The United States has announced a significant increase in import tariffs on various Chinese goods, totaling $18 billion. This move aims to protect domestic industries from what the U.S. characterizes as unfair trade practices.
Starting this year, President Joe Biden will quadruple the tariffs on Chinese Electric Vehicles (EVs), raising the rate from 25% to 100%. Similarly, tariffs on solar panels imported from China will double from 25% to 50%. Furthermore, duties on Chinese steel and aluminum will more than triple, increasing from the current 7.5% to 25%.
President Biden has also directed U.S. Trade Representative Katherine Tai to triple the tariffs on lithium-ion batteries for EVs and other applications. Additionally, tariffs on Chinese semiconductors are set to rise from 25% to 50% by 2025. Other Chinese products will face import duties for the first time, including medical syringes and needles, as well as ship-to-shore cranes. Rubber gloves, respirators, and certain face mask models will also be subject to higher tax rates.

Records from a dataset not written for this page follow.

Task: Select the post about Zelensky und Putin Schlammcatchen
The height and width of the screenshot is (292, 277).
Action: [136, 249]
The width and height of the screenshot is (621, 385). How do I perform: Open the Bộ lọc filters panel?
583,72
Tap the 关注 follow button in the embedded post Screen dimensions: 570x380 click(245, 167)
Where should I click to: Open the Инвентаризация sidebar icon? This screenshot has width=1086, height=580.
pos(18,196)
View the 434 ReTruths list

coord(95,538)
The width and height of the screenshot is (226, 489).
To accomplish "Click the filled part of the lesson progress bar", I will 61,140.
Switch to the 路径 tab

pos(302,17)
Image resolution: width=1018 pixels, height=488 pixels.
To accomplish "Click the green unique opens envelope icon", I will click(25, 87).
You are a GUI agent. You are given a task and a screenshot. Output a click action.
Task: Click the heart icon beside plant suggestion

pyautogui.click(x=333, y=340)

According to the White House, certain items—such as batteries and natural graphite—will have a longer transition period before the new rates take effect. This delay is intended to allow the U.S. manufacturing sector to scale up domestic production to meet consumer demand.

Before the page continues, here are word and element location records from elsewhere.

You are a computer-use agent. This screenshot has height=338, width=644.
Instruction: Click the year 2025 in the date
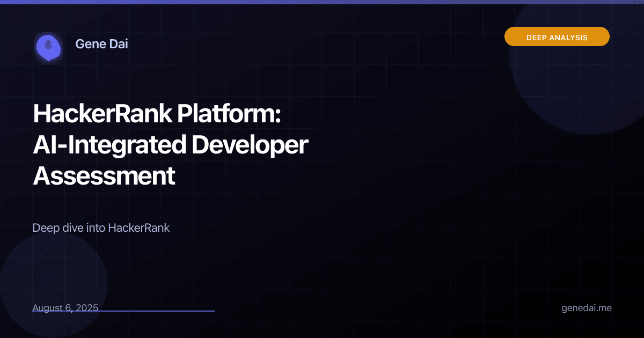[x=87, y=308]
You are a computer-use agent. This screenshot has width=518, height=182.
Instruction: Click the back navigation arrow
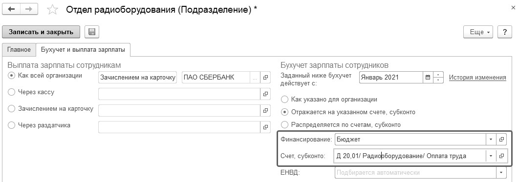11,9
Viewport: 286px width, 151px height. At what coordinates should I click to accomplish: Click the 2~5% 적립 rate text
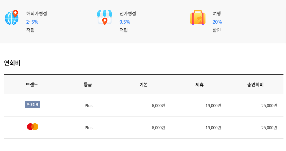coord(32,22)
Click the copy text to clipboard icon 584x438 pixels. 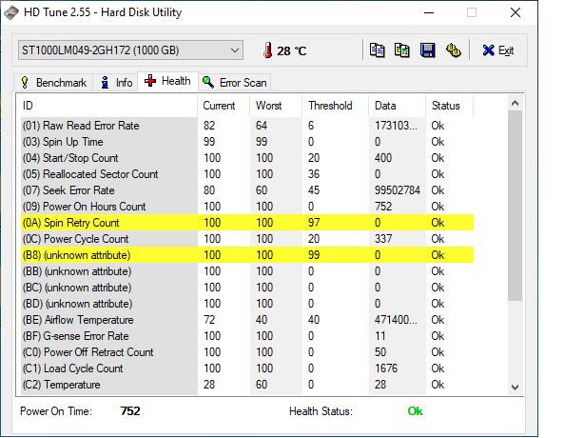(x=378, y=50)
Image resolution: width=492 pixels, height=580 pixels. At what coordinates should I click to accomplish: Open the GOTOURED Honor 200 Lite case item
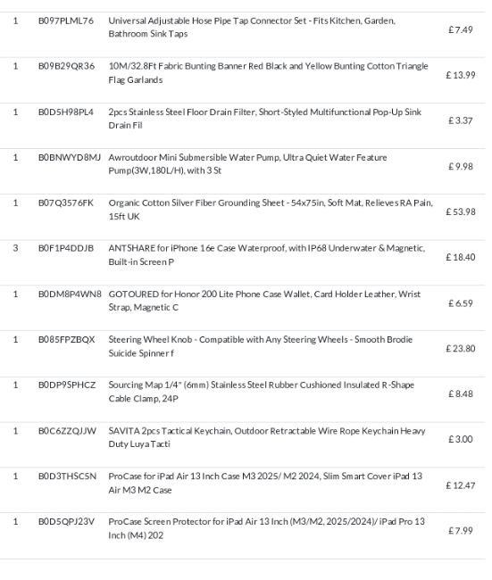point(264,301)
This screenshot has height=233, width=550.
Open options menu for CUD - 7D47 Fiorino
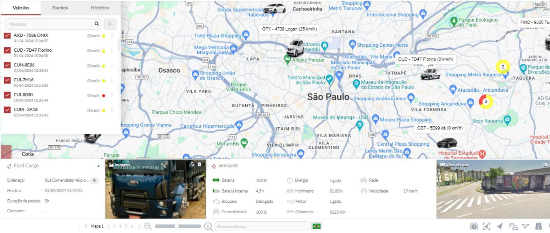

Senior U.S. officials stated, “China is producing goods at a rate that far exceeds global demand. This will flood the global market with products priced lower than those the U.S. can produce, increasing global vulnerability to economic coercion.”

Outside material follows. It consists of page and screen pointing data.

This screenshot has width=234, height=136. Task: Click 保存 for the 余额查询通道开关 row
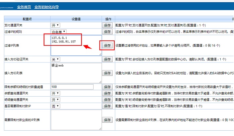(107, 93)
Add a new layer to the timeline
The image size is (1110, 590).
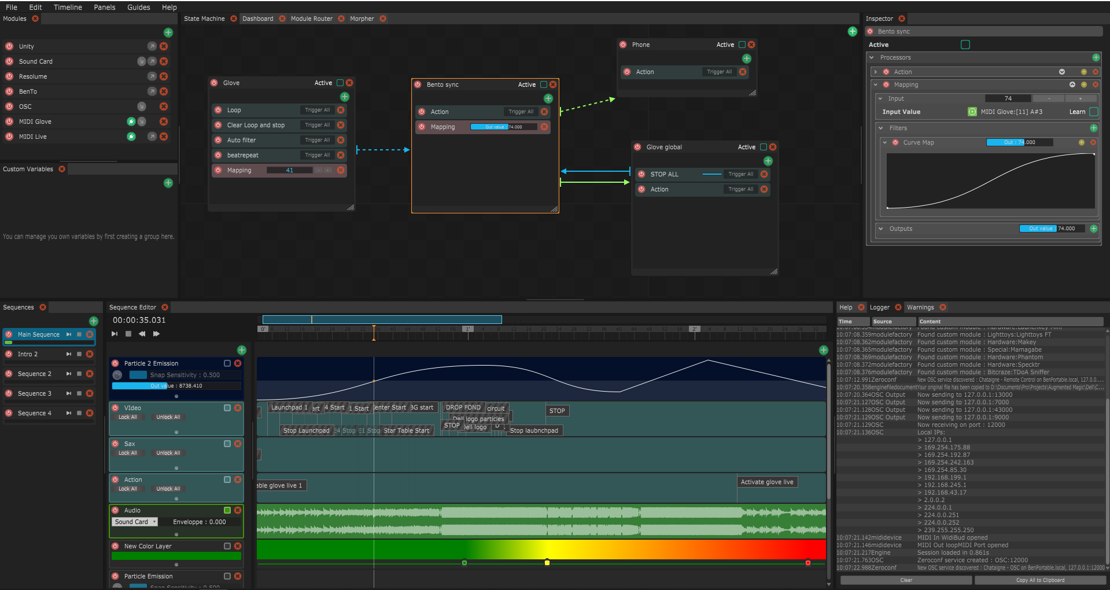coord(242,350)
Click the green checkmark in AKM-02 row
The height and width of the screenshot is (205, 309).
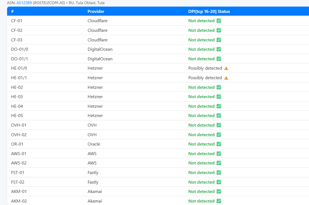(x=219, y=201)
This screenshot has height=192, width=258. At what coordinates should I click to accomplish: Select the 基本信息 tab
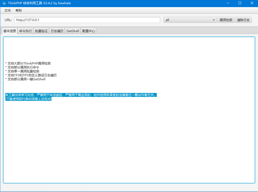[10, 31]

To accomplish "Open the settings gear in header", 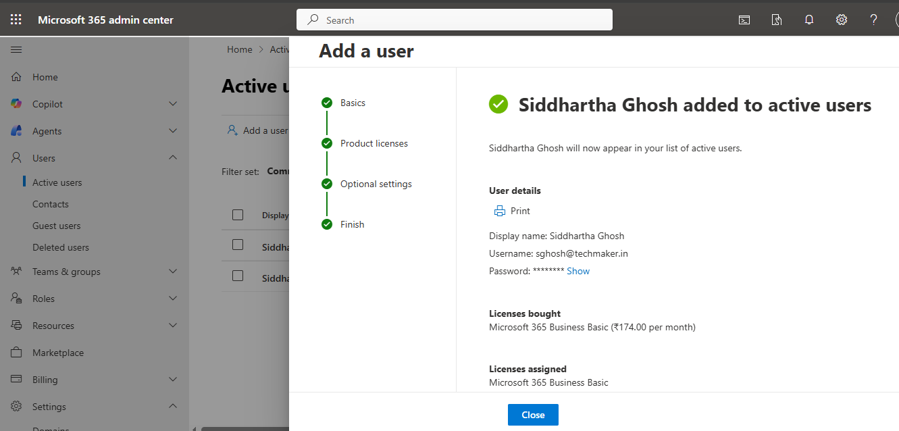I will (x=841, y=20).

In recent weeks, various U.S. government agencies have expressed concerns regarding Beijing’s industrial subsidies for the clean energy sector. They believe these subsidies encourage Chinese firms to produce clean energy products, such as solar panels and EVs, at low costs that far surpass domestic demand. U.S. officials warned that if these firms cannot sell their surplus domestically, the excess goods will end up in the global market, making it difficult for emerging clean energy industries in other countries to compete.
As a result of the U.S. ban, China has shifted its focus toward Southeast Asia, particularly Thailand. This shift has led to an oversupply and a significant drop in solar panel prices in the Thai market. Consequently, Thai entrepreneurs—especially domestic solar panel manufacturers—are facing intense competitive pressure and struggling to compete, mirroring the situation in the United States. The industry now awaits further corrective measures and policy direction from the Thai government.